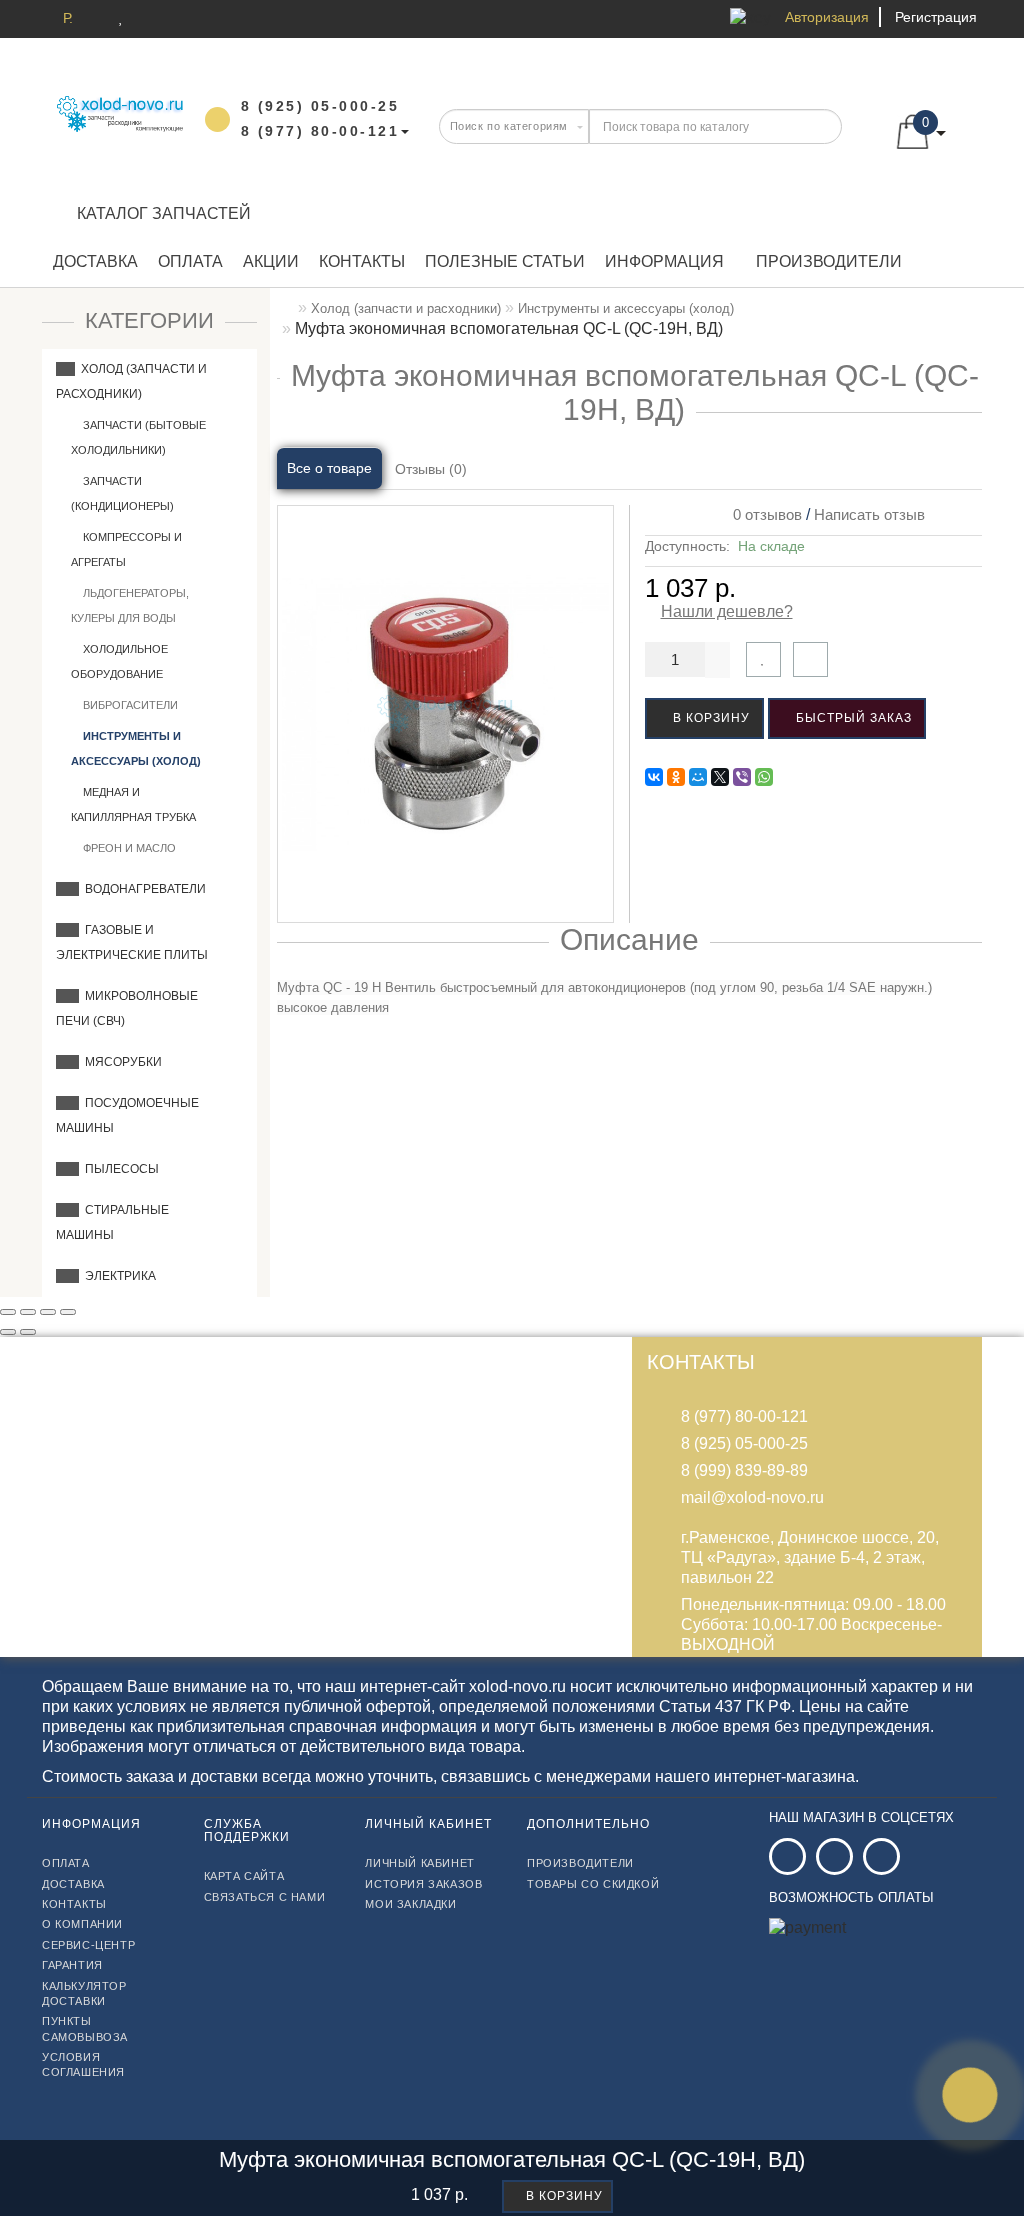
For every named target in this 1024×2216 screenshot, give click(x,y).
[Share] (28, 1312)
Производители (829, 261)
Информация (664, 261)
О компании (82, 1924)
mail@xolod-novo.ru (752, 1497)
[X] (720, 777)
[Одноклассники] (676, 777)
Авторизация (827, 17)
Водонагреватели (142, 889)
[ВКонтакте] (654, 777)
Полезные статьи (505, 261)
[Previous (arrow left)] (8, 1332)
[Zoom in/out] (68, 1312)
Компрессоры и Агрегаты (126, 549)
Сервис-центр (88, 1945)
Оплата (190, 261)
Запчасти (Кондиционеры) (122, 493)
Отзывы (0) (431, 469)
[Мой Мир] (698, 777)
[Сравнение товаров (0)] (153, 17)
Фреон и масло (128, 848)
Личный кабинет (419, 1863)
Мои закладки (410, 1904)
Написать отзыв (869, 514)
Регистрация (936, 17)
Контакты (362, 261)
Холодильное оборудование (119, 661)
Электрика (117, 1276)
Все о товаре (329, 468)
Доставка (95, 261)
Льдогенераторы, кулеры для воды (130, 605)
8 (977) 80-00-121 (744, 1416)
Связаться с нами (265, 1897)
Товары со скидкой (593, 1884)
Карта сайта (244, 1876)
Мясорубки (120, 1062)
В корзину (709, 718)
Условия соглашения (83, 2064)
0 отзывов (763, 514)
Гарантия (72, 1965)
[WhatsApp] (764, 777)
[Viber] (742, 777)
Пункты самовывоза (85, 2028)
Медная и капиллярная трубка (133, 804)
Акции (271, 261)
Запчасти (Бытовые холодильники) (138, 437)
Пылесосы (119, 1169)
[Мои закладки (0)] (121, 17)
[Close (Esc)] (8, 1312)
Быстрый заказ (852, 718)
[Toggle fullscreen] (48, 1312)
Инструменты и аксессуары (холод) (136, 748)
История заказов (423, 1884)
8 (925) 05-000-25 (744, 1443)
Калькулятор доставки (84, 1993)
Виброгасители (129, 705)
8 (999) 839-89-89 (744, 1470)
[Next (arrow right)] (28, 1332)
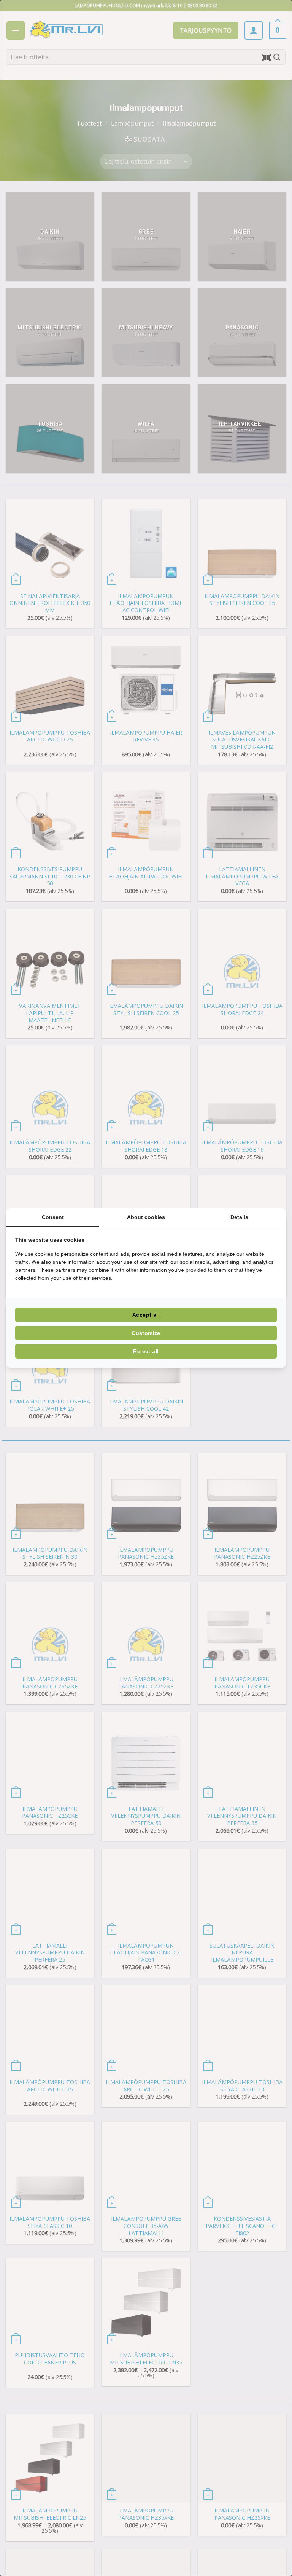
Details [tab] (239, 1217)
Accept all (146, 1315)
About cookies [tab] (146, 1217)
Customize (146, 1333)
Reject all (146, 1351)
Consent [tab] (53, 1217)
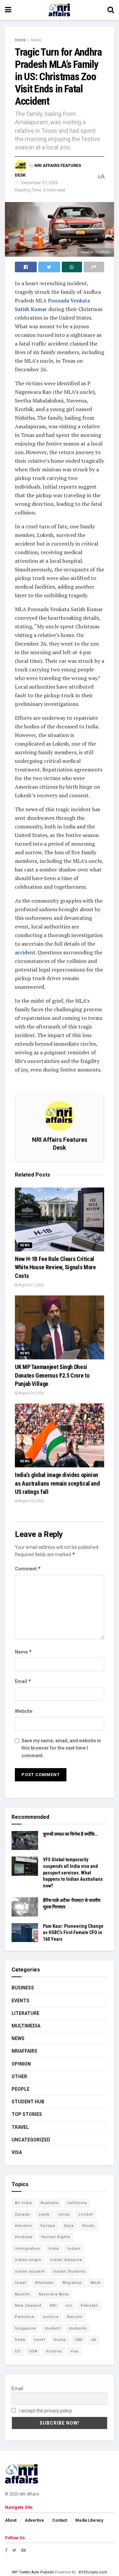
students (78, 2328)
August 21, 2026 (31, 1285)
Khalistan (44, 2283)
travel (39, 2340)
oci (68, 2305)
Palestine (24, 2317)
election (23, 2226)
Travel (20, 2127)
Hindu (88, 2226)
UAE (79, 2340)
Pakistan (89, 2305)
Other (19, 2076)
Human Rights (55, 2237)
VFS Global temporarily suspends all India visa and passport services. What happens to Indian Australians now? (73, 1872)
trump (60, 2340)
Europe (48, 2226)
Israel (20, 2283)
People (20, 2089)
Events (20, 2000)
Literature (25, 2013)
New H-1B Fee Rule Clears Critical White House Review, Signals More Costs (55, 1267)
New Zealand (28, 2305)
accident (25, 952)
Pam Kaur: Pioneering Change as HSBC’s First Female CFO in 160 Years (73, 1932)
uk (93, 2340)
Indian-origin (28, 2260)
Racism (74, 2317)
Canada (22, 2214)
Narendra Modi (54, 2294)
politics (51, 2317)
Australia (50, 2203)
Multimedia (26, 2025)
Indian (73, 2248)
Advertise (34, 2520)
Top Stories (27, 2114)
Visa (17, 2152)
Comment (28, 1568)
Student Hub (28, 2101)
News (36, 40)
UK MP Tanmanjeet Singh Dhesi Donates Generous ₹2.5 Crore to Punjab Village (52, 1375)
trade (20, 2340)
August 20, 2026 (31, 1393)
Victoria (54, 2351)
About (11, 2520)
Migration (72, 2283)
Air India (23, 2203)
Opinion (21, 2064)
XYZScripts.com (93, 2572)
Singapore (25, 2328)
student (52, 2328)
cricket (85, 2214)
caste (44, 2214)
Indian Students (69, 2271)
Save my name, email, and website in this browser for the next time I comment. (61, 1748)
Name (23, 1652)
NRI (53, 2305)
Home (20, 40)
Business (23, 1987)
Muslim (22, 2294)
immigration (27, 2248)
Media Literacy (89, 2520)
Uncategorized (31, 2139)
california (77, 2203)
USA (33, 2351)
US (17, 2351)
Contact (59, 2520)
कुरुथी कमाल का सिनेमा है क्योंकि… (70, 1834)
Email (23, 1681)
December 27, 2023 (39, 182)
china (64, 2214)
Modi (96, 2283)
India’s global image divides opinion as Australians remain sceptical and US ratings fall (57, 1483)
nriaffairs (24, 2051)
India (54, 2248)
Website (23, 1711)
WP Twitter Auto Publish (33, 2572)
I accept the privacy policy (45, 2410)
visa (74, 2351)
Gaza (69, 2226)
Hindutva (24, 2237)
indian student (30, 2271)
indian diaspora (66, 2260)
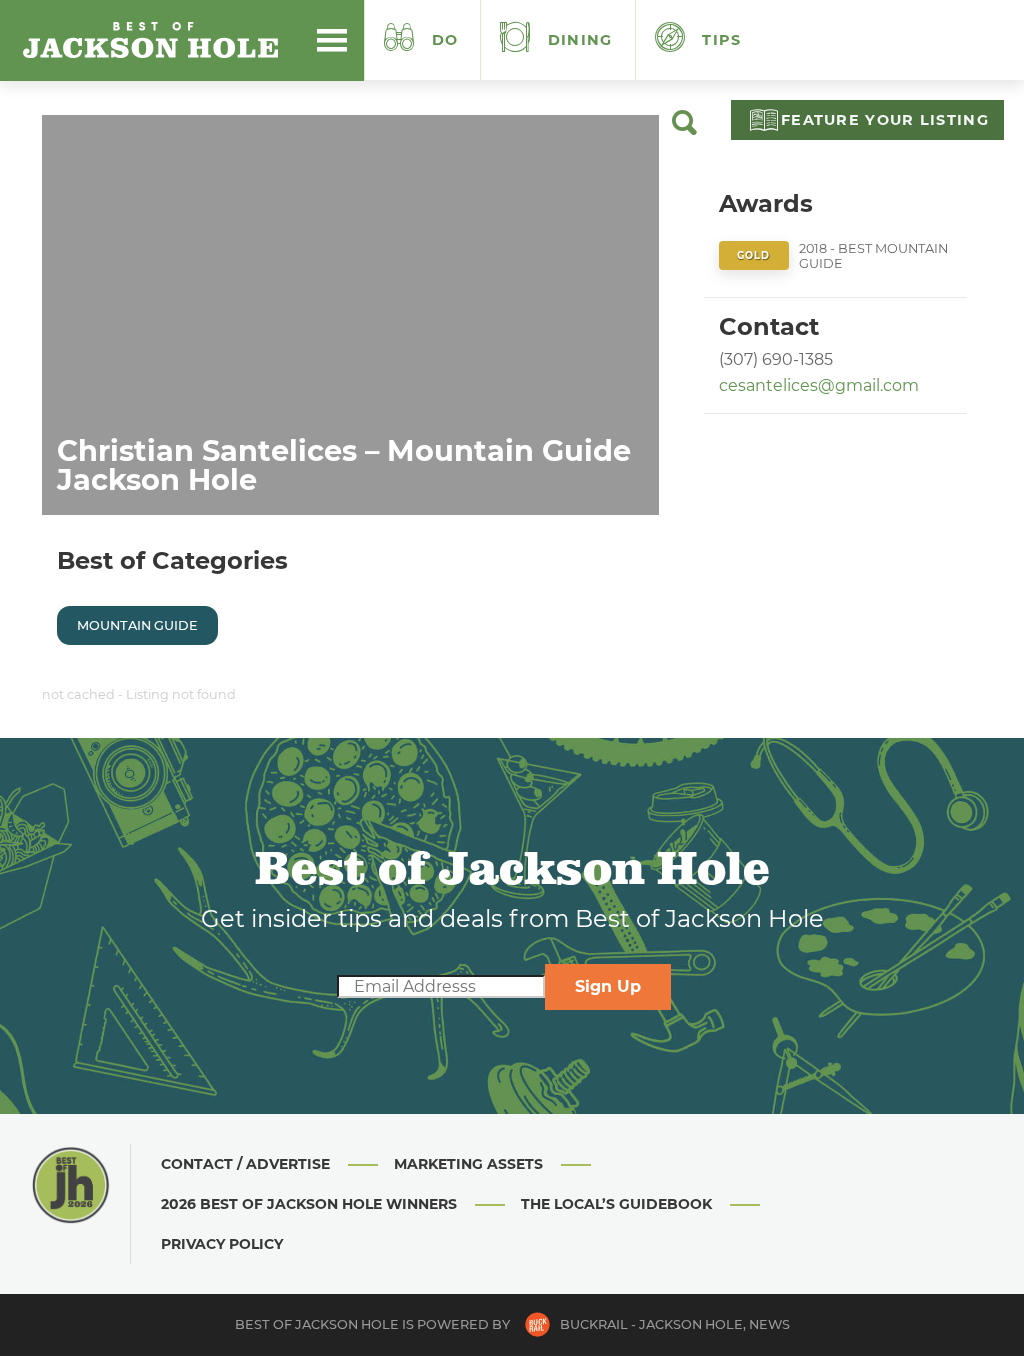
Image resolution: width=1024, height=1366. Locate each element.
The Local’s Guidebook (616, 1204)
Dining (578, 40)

TASK TO COMPLETE: Your answer must be the lines from the opening line of the entries through the line holding "[Toggle fullscreen] (48, 1312)", written out exactly and without any picture.

RESULT BELOW:
For every named target in this 1024×2216 screenshot, give click(x,y).
[Share] (28, 1312)
Производители (829, 261)
Информация (664, 261)
О компании (82, 1924)
mail@xolod-novo.ru (752, 1497)
[X] (720, 777)
[Одноклассники] (676, 777)
Авторизация (827, 17)
Водонагреватели (142, 889)
[ВКонтакте] (654, 777)
Полезные статьи (505, 261)
[Previous (arrow left)] (8, 1332)
[Zoom in/out] (68, 1312)
Компрессоры и Агрегаты (126, 549)
Сервис-центр (88, 1945)
Оплата (190, 261)
Запчасти (Кондиционеры) (122, 493)
Отзывы (0) (431, 469)
[Мой Мир] (698, 777)
[Сравнение товаров (0)] (153, 17)
Фреон и масло (128, 848)
Личный кабинет (419, 1863)
Мои закладки (410, 1904)
Написать отзыв (869, 514)
Регистрация (936, 17)
Контакты (362, 261)
Холодильное оборудование (119, 661)
Электрика (117, 1276)
Все о товаре (329, 468)
Доставка (95, 261)
Льдогенераторы, кулеры для воды (130, 605)
8 (977) 80-00-121 (744, 1416)
Связаться с нами (265, 1897)
Товары со скидкой (593, 1884)
Карта сайта (244, 1876)
Мясорубки (120, 1062)
В корзину (709, 718)
Условия соглашения (83, 2064)
0 отзывов (763, 514)
Гарантия (72, 1965)
[WhatsApp] (764, 777)
[Viber] (742, 777)
Пункты самовывоза (85, 2028)
Медная и капиллярная трубка (133, 804)
Акции (271, 261)
Запчасти (Бытовые холодильники) (138, 437)
Пылесосы (119, 1169)
[Мои закладки (0)] (121, 17)
[Close (Esc)] (8, 1312)
Быстрый заказ (852, 718)
[Toggle fullscreen] (48, 1312)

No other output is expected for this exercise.